ICs Design Techniques for Space Applications: from Digital to Mixed-signal - Dr Umberto Gatti, RedCat Devices, Milan
Published: 8 September 2016
Date: Wednesday, 5th October 2016, 14:00-16:00 Venue: Room 526, James Watt South Building
Dr Umberto Gatti, RedCat Devices, Milan, will be visiting the School of Engineering. As part of his visit he will deliver a seminar entitled, "ICs Design Techniques for Space Applications: from Digital to Mixed-signal". Abstract and biography are given below.

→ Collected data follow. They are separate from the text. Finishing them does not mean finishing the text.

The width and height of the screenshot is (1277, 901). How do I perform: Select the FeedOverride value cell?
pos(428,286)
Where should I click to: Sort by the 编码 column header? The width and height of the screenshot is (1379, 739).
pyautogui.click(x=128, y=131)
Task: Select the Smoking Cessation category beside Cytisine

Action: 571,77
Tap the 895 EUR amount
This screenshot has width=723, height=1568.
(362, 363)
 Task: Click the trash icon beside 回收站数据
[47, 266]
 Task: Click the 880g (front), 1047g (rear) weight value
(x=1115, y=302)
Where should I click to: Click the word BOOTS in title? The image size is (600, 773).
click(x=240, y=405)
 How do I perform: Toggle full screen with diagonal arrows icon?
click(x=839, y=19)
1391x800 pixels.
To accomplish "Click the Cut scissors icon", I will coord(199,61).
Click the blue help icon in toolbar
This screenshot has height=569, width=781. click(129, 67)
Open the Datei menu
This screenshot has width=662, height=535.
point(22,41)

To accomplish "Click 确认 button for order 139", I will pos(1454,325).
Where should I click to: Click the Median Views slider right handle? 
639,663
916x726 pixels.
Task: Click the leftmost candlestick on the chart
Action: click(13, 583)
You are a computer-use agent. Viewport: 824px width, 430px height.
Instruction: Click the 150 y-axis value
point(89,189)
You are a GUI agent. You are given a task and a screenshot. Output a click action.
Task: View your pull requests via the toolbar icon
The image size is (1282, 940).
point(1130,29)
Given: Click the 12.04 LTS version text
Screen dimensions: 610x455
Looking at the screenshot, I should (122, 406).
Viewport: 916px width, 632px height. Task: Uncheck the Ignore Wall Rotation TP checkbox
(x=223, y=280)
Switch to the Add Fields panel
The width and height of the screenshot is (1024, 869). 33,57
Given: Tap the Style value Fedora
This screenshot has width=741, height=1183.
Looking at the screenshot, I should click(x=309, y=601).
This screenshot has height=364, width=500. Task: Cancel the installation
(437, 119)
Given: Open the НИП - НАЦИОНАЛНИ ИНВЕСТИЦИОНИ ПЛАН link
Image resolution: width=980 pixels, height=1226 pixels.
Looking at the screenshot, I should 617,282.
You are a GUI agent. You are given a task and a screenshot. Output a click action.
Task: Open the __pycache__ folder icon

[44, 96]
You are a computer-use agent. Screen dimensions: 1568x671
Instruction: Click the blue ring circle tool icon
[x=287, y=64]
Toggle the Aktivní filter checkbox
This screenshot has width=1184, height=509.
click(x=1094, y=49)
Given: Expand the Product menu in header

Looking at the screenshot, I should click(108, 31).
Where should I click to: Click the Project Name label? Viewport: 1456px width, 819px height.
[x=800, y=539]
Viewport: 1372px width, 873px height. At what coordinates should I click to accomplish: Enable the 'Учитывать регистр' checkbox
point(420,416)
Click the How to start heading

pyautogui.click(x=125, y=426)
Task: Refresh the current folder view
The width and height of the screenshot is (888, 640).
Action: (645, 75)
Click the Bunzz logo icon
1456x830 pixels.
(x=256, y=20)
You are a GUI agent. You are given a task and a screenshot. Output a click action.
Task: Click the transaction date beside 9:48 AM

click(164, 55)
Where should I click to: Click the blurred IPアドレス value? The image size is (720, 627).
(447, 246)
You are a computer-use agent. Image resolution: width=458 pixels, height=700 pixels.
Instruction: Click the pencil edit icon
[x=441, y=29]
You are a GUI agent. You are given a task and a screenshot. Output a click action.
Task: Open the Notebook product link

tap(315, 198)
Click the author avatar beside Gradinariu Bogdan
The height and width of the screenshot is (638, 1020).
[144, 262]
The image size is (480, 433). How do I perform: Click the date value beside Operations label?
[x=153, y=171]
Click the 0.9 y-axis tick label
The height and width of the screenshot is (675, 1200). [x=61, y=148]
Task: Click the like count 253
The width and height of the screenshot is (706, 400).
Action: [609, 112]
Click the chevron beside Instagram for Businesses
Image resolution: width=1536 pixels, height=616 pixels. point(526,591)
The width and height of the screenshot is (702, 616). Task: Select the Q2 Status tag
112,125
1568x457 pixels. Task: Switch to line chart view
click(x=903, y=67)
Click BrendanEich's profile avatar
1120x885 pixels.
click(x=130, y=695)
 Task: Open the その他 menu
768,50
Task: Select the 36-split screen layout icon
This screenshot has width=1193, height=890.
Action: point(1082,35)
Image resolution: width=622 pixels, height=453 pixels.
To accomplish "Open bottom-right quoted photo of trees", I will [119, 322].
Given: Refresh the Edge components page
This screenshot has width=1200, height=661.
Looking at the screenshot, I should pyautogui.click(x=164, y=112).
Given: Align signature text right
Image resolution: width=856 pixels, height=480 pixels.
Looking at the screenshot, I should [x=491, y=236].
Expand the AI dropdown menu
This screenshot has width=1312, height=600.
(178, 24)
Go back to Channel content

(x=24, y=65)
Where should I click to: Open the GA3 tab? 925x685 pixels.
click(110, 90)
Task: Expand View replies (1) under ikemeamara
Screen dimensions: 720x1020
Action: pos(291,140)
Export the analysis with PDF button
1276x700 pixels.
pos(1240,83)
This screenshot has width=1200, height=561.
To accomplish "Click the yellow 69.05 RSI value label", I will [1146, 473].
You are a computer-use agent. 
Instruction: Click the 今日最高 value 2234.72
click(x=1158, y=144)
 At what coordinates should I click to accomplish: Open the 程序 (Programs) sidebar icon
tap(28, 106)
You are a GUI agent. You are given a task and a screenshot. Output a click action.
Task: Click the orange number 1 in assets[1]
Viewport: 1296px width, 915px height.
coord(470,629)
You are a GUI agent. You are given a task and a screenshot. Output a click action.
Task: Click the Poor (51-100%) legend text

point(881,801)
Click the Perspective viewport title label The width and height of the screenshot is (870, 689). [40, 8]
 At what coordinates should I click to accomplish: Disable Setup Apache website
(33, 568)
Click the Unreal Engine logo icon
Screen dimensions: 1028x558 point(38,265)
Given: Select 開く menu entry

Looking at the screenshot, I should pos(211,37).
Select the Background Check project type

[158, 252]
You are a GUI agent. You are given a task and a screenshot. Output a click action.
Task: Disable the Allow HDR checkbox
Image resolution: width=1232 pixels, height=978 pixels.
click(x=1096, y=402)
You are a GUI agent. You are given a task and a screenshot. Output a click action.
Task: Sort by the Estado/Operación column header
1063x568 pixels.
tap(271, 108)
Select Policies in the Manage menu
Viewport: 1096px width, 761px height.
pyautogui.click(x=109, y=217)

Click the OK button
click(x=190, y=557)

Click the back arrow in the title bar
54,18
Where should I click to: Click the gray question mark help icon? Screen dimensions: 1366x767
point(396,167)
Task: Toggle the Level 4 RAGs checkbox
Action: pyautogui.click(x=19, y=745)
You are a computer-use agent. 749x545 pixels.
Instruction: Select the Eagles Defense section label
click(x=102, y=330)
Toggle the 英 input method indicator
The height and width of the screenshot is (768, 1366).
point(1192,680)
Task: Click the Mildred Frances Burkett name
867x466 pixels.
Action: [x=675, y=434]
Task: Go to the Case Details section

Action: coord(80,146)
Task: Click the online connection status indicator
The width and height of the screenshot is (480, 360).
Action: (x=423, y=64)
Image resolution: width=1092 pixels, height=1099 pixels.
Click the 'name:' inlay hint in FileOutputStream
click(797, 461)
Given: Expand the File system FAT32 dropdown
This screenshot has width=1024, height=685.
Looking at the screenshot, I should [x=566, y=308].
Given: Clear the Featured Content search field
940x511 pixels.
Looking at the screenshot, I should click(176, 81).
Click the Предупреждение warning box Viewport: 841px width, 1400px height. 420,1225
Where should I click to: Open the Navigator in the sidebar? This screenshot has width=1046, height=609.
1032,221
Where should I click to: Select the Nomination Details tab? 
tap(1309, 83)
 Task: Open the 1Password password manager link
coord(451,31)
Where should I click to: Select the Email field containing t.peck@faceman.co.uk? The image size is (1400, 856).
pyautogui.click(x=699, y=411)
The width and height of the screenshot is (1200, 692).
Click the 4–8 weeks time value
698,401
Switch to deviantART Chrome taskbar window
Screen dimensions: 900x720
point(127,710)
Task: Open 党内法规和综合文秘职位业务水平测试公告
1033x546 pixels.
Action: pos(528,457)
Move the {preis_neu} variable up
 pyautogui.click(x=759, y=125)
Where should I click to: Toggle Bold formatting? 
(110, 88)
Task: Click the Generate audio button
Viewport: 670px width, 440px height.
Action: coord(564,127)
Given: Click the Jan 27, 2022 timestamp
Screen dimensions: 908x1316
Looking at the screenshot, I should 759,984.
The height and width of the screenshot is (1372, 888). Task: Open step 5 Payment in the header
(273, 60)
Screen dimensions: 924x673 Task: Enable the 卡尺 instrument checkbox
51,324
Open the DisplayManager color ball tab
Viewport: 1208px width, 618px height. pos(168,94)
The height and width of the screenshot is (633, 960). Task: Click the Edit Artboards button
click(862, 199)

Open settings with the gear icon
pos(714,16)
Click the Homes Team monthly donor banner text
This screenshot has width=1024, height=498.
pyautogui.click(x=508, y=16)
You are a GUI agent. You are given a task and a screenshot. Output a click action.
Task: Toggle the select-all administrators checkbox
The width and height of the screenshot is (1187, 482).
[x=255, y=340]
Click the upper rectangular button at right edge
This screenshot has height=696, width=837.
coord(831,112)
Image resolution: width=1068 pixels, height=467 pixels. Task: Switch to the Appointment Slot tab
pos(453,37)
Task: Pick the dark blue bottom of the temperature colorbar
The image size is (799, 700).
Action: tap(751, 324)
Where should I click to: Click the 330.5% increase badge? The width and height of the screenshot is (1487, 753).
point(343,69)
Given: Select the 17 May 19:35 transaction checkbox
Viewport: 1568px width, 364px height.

Date & Time: 14:00, Wednesday, 5th October
Venue: Room 526, James Watt South Building
Abstract
In some environments such as space and avionics altitudes, electronic components must have a certain level of radiation hardness in terms of Total Ionizing Dose and Single Event Effects (depending on the final application). Commercial integrated technologies do not have a sufficient radiation resiliency to guarantee a good reliability for all these environments, leading to the need to find new solutions. In this seminar the basic requirements, issues and solutions related to the design of custom digital ICs for these applications will be firstly discussed, with particular focus on the so-called Radiation-Hardened-By-Design (RHBD) techniques. The development of RHBD digital libraries using standard sub-micrometric CMOS processes (from 180nm down to 130nm) is briefly presented. The libraries include also rad-hard static memory cells which have been used to implement several SRAM memory devices, whose sizes range from 512kbit up to 4Mbit. Similar RHBD techniques have been propagated to mixed-signal ICs, since the main part of the available commercial analog components is made radiation resistant only by using dedicated packages or processes, with penalties on costs and area. A quick overview of issues related to the design and layout of data converters and auxiliary blocks are presented. A final section of the seminar is devoted to the description of the test techniques of the above circuits under radiations (namely Gamma ray and Heavy Ions) and related criticalities.
Biography
Dr. Umberto Gatti received the Laurea degree (summa cum laude) in Electronic Engineering and the Ph.D. in Electronics and Information Engineering from the University of Pavia, Italy, in 1987 and 1992, respectively. From 1993 to 1999, he worked in the Central R&D Lab of Italtel, Italy, and then in the R&D Lab of Siemens, Italy, as Sr. ASIC Engineer. Besides developing analog and mixed analog-digital CMOS/BiCMOS ICs for telecom (data converters, base-band wireless transceivers, burst mode PON interfaces), he was the coordinator of funded projects under the frameworks of FP and Eureka, focused on high-speed Nyquist rate and sigma-delta converters. In 2007 he joined Nokia Siemens Networks, Italy, where he was a Sr. Power Supply Architect for telecom equipment. Currently he is member of the Executive Staff of RedCat Devices, Italy, and also holds research cooperation with the University of Pavia. His present research interests are in the area of CMOS mixed-signal ICs, in particular in rad-hard digital libraries and static memories (SRAMs), data converters, power management and testing techniques under irradiations. He holds 2 international patents, is co-author of more than 60 papers and serves also as reviewer for IEEE magazines and conferences. He is also Member of the Information Technology Commission at Engineers Professional Association of Pavia, where he takes care of the organization of educational activities for Engineering Professionals.